═══ TRECHO DO TEXTO

Mesmo sofrendo uma série de violações, as comunidades estão incessantes em defender seus territórios, muitas estão se organizando através de formações sobre direitos socioambientais e reafirmando a sua identidade enquanto tradicionais. Um exemplo de resistência é a Comunidade Acuí que em junho deste ano aprovou seu Protocolo de Consulta Livre, Prévia e Informada de acordo com a convenção 169 da Organização Internacional do Trabalho – OIT.
Mineradora segue impune!
“Minha vida não mudou nada e na comunidade também não, porque eles (Imerys) não vem dá apoio na comunidade, eles falam tanto em parceria com a comunidade e na realidade não acontece isso, a nossa comunidade é abandonada pela empresa Imerys”, pontua uma liderança da comunidade que preferiu não se identificar
A explosão da Imerys no final de 2021 em Barcarena, se soma com uma série de desastres provocados, além de um processo de comissão permanente e de avanço da empresa sobre os territórios das comunidades tradicionais. Infelizmente a mineradora tem aberto cada vez mais novas bacias para fazer o processo de beneficiamento do caulim.
Após a explosão, foi constatado que a empresa Imerys não estava com seu Licenciamento Ambiental em dia e não tinha elaborado um plano de emergência. Devido a essa série de crimes, houve então uma mobilização popular que provocou pressão nas organizações e setores do governo, algumas ações foram feitas após o crime:
O Ministério Público entrou com um processo criminal através de uma Ação Civil Pública, considerando que não se tratava de um desastre ambiental, mas sim um crime que colocou em risco a vida de pessoas. Esse processo ainda segue em andamento na Justiça, por ser fundamentado com provas, testemunhas e laudos técnicos. Também houve processos individuais por meio da Defensoria pública, de pessoas que foram intoxicadas na explosão.

══════
═══ ENTRADAS LISTADAS

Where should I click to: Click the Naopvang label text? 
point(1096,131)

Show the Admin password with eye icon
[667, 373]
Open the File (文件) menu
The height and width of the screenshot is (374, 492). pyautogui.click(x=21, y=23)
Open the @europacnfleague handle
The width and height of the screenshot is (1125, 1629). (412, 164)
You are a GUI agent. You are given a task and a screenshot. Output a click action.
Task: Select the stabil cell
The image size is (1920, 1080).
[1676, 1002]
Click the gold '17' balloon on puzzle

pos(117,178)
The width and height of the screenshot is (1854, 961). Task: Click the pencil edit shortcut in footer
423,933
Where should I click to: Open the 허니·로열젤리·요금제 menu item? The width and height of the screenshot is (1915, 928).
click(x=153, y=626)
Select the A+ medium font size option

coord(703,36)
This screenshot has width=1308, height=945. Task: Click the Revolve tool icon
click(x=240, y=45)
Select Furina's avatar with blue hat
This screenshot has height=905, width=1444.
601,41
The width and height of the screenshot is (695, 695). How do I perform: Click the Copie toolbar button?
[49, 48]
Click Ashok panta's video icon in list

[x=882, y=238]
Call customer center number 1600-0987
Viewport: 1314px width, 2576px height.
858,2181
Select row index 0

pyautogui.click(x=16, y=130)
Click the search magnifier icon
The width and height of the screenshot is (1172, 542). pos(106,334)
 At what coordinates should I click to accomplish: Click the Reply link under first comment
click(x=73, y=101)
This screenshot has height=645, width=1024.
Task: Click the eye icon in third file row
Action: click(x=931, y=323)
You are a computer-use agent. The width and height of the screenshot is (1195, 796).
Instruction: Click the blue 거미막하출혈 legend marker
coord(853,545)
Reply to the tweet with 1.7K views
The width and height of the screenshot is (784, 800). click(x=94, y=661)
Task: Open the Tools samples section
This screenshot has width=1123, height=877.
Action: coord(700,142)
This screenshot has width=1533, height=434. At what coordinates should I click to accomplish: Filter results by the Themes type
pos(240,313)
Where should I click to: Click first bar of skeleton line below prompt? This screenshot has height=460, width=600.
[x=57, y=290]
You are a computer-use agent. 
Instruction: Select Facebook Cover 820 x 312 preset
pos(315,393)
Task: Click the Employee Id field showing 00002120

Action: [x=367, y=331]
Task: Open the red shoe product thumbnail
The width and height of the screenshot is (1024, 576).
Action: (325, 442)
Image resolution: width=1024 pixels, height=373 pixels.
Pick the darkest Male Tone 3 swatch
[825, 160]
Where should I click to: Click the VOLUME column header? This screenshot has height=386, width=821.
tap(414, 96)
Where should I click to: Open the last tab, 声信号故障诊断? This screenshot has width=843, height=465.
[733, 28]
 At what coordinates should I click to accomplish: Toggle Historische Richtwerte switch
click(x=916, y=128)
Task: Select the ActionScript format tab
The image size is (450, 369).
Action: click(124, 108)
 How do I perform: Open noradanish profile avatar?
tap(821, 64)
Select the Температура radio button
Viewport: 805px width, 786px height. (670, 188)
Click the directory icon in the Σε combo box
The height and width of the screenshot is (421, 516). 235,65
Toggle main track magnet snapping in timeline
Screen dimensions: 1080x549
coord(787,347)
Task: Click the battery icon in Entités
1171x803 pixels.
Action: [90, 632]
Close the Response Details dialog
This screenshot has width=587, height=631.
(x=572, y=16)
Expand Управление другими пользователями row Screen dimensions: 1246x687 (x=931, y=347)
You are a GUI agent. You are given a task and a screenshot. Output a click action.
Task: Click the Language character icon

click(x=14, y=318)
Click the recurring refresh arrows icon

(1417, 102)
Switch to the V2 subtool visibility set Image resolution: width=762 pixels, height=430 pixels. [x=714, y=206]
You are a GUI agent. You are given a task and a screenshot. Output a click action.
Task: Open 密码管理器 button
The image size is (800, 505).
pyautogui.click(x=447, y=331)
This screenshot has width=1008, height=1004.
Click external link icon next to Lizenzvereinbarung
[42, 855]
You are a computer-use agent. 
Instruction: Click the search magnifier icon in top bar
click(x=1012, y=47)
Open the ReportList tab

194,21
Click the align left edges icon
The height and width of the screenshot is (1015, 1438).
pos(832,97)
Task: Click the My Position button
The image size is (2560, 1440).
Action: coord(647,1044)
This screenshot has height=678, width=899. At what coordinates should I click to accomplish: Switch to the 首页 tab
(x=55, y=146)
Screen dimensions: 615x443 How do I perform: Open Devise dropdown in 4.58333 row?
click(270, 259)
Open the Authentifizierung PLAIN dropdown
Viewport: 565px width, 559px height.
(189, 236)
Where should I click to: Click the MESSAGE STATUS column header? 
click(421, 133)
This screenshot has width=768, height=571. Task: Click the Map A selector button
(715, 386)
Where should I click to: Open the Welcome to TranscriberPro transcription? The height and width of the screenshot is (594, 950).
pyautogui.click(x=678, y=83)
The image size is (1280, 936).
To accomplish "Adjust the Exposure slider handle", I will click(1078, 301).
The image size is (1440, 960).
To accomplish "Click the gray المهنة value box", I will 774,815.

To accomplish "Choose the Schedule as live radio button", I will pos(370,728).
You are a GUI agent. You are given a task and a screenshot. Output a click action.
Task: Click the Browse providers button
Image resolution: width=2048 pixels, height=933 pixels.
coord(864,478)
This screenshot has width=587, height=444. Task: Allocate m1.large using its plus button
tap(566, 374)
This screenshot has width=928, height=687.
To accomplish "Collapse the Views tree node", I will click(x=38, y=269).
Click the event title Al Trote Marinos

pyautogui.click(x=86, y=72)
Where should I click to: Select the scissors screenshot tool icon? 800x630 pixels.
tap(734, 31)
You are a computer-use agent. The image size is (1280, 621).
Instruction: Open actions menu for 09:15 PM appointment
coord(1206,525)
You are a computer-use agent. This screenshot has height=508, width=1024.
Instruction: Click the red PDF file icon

══════

TAREFA 1 - Segundo o texto sobre a explosão da Imerys em Barcarena, que irregularidades da empresa foram constatadas depois do ocorrido?
TAREFA 2 - Prossiga o texto sobre a explosão da Imerys em Barcarena a partir do ponto em que ele termina.

RESPOSTA 1 - A Imerys não estava com seu Licenciamento Ambiental em dia e não tinha elaborado um plano de emergência.

RESPOSTA 2 -
A Assembleia Legislativa do Estado do Pará (ALEPA) criou uma comissão para avaliar o ocorrido e construiu um relatório com recomendações relacionadas ao Licenciamento Ambiental e também aos direitos das populações afetadas.
Desde a instalação desse conglomerado de empresas em Barcarena, poucas decisões judiciais as condenaram. É crucial fundamentar bem esse processo e não recuar apesar das possibilidades de acordos ou interesses políticos.
O que a empresa tem feito?
Após o crime, a mineradora criou um “Plano de Emergência” com rotas de fuga, instalando placas e sirenes em várias comunidades. Mas afinal, qual foi o efeito imediato desta ação? A instalação das placas e de sirenes provocou pânico na população que já é afetada de diversas formas pela ação dessas mineradoras. Acredita-se que essa instalação é um plano estratégico da empresa para que o Ministério público veja como um “investimento” em evitar desastres e crimes ambientais.
Placa de sinalização de “rota de fuga” instaladas na comunidade Acuí, na Vila do Conde em Barcarena – PA
“A verdade é que a Imerys continua funcionando a todo vapor. O prejuízo maior continua para a população” evidencia o pesquisador Marcel Hazeu. Mas ele destaca que após esses 2 anos, a população do território do Conde, tem importantes avanços – “hoje [as comunidades] estão começando a se pautar e a se fazer existir. As pessoas estão investindo em suas casas, plantando nas áreas que sobraram, entre as empresas estão reivindicando a identidade tradicional.”
Questionar e combater esse modelo de exploração que cerca de todos os lados as comunidades que vivem no entorno desse conglomerado de empresas, é um desafio. São mineradoras, empresas de fertilizantes, de exportação de grãos, todas há menos de 100 metros das comunidades. A poeira não abaixa, os caminhões não param de passar, mas o asfalto não chega e o ar nunca mais foi limpo. Resistir a essa série de violações é um desafio enfrentado pelas comunidades do território do Conde.